The investigator, Henry M. "Hank" Greenberg, released revised figures showing that the State Education Department fielded 108 cases of testing irregularities in the 2010-11 school year -- the latest year reviewed -- and that 72 of those cases remained unresolved. The department initiated the investigation.

The annual number of cases reported Monday was revised upward from figures released at a news conference last week, and was far higher than numbers acknowledged by state school officials in years past.

Fears of test fraud are growing in New York and other states, as testing stakes get higher. Starting in June, the state plans to raise the stakes even more, by rating teachers based partly on students' test scores.

"Here's my simple advice: Get rid of the backlog," Greenberg told a receptive state Board of Regents at its monthly meeting in Albany.

Moreover, Greenberg said, the department rarely attempted to strip adult cheaters of their professional certifications. Of 278 testing violations verified statewide between 2006 and 2011, agency officials took action to decertify school staffers in four cases, he reported.

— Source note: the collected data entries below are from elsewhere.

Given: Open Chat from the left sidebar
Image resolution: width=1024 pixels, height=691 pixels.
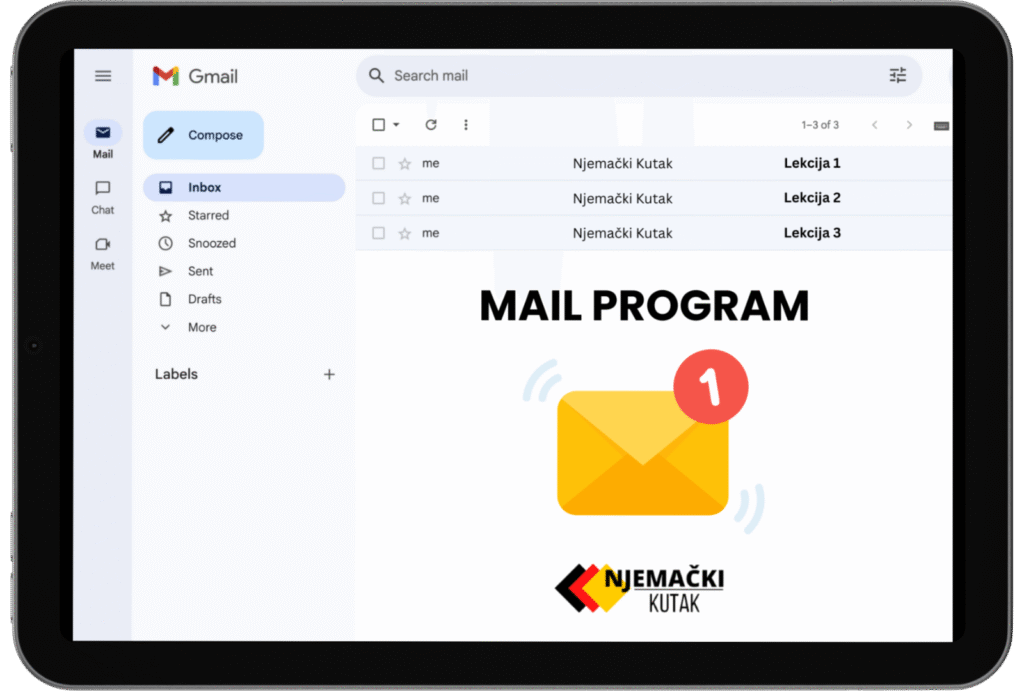Looking at the screenshot, I should [x=102, y=196].
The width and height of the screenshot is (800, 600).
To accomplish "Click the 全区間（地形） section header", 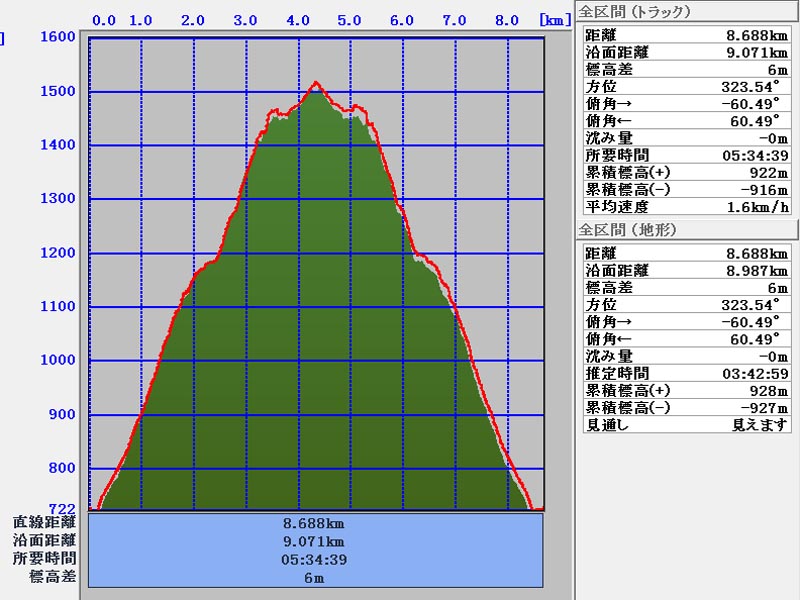I will [629, 230].
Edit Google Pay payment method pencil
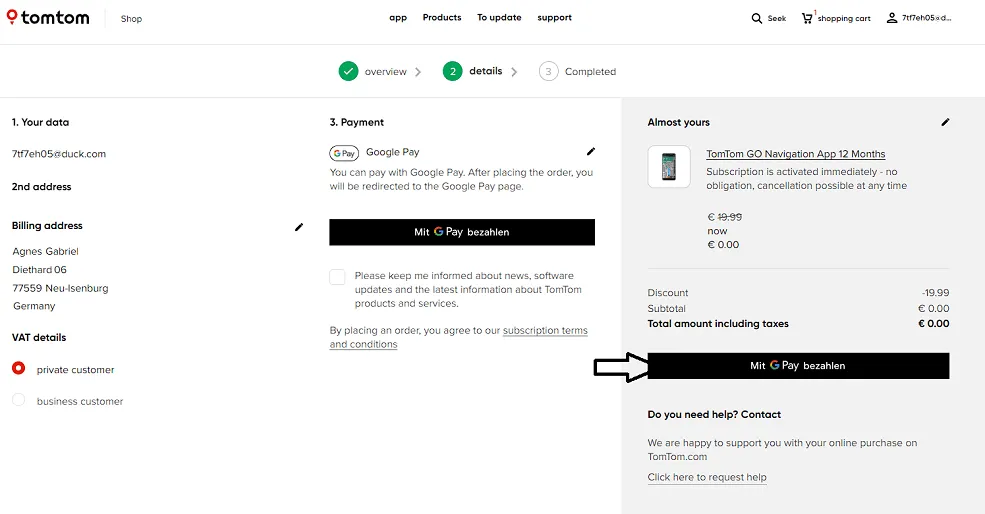 pyautogui.click(x=591, y=152)
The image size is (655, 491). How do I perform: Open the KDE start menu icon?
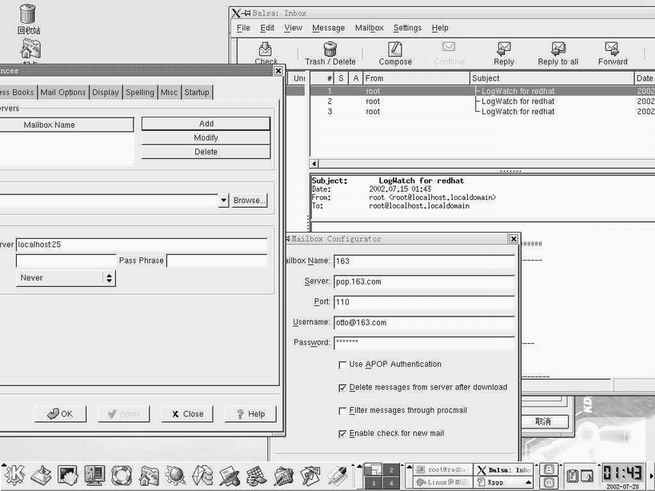tap(13, 474)
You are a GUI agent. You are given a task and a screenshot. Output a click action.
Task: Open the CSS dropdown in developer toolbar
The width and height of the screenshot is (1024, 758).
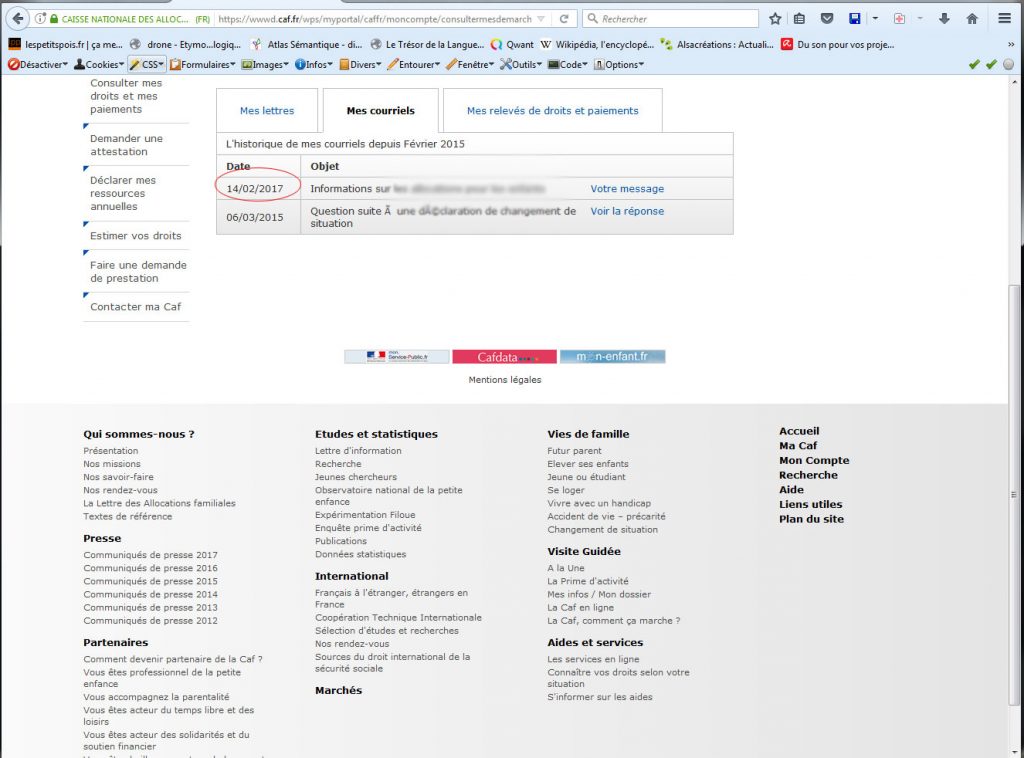click(147, 64)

In one of those four cases, Isben Jeudy, a former Jericho assistant principal, lost his teaching and administrative certificates after giving an answer sheet for a 2005 Regents Global History exam to his son, a 10th-grader in another district. Another case involved Richard R. Musto, a Freeport science teacher stripped of his certificates after changing answers on a 2004 Regents chemistry exam to help his students pass.

Greenberg, a former counsel in the state attorney general's office, was appointed to review the education department's test-security system in November. The appointment followed a series of major testing scandals in Atlanta and other cities.

Greenberg's pro bono review found that the State Education Department -- which describes its testing program as underfunded -- seldom investigates fraud complaints itself.

In response to the report, the Regents Monday unanimously approved steps to bolster test security, including creation within the department of a seven-member unit of investigators and lawyers focused on major cases of test tampering.

B. Jason Brooks, research director of the Foundation for Education Reform & Accountability, a conservative Albany-area think tank, called the Regents' action "prudent and long overdue" though issues remain.

Roger Tilles of Great Neck, who represents Long Island on the Regents board, recalled that he had raised the issue of test security in 2007 following a major testing scandal in Uniondale, in which the entire school system was placed on academic probation. It has since been lifted.

At the time, Tilles said, he had been assured by department officials that new computerized scoring systems would help detect and deter future fraud.

"Somehow, that has never happened," Tilles added, referring to deterring fraud. "I'm very disappointed."